In Paradise Valley Farms, the lot configuration — not just the acreage — dramatically affects equestrian utility and lifestyle value. A 1.5-acre lot that is 100 feet wide and 600 feet deep is far less useful for a horse operation than a 1.5-acre square lot. Setback requirements, existing structures, driveway and gate placement, and the orientation of the lot relative to prevailing summer winds (which affect outdoor riding comfort) all matter. Ryan evaluates lot configuration as a primary screening factor for equestrian buyer clients.

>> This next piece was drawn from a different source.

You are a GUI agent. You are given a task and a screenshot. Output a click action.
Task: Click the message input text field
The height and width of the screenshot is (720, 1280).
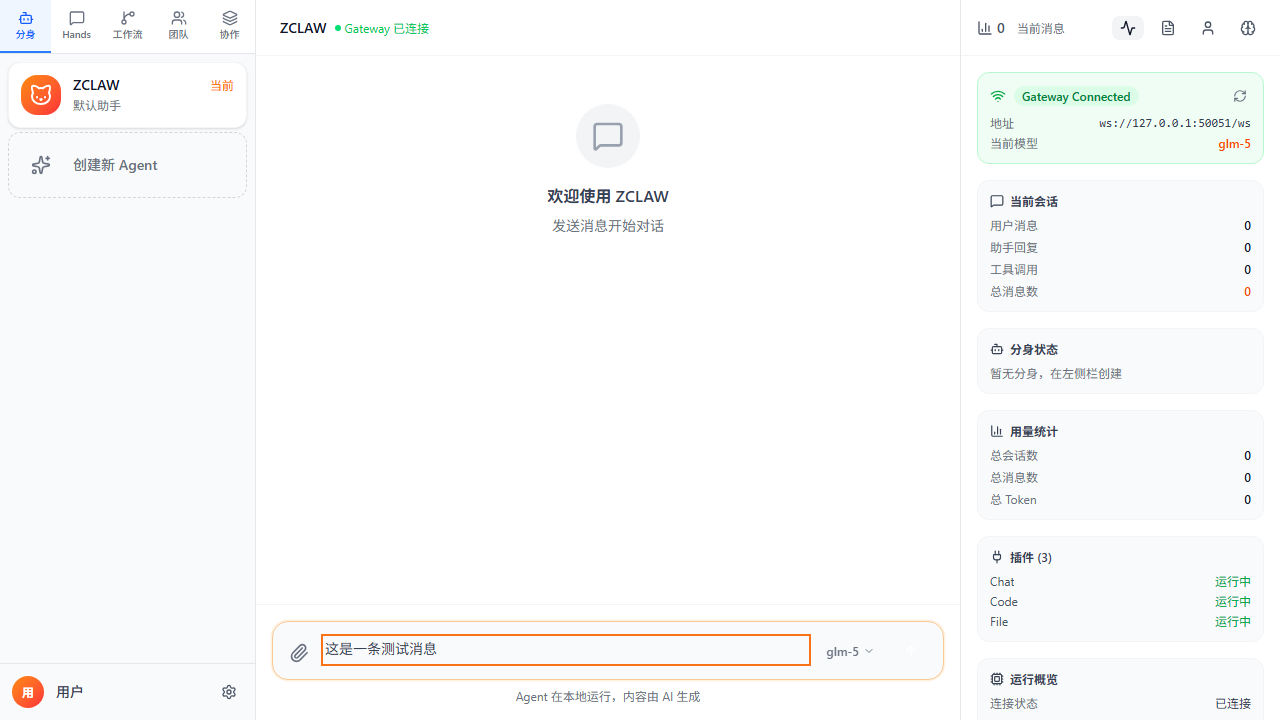[565, 650]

One of the most common issues Ryan identifies in PV Farms horse properties is unpermitted barn or arena structures. Many equestrian improvements added in the 1980s-1990s were built without City of Scottsdale permits — which was common practice at the time. The problem: unpermitted structures affect insurance, financing, and resale. Ryan pulls the complete permit history at the City of Scottsdale for every property before making an offer. Unpermitted structures can often be permitted retroactively, but it requires a permit application, inspection, and potential remediation — costs that should be factored into offer price.
Ryan's approach to representing buyers in Paradise Valley Farms begins with a comprehensive property profile: what equestrian facilities are genuinely needed vs. nice-to-have, what lot configuration works for the buyer's horse operation and lifestyle, what the true market value is based on MLS comp analysis (not Zillow Zestimate — which is unreliable for large-lot unique properties in AZ's non-disclosure environment), and what due diligence items are highest priority given the property's age, structure types, and permit history. From there, Ryan conducts a negotiation that reflects the property's specific risks and opportunities — not just a reflexive 3% under-list offer. At $2M-$5M, every negotiating point matters, and Ryan brings the market knowledge and agent relationships to execute effectively for his clients.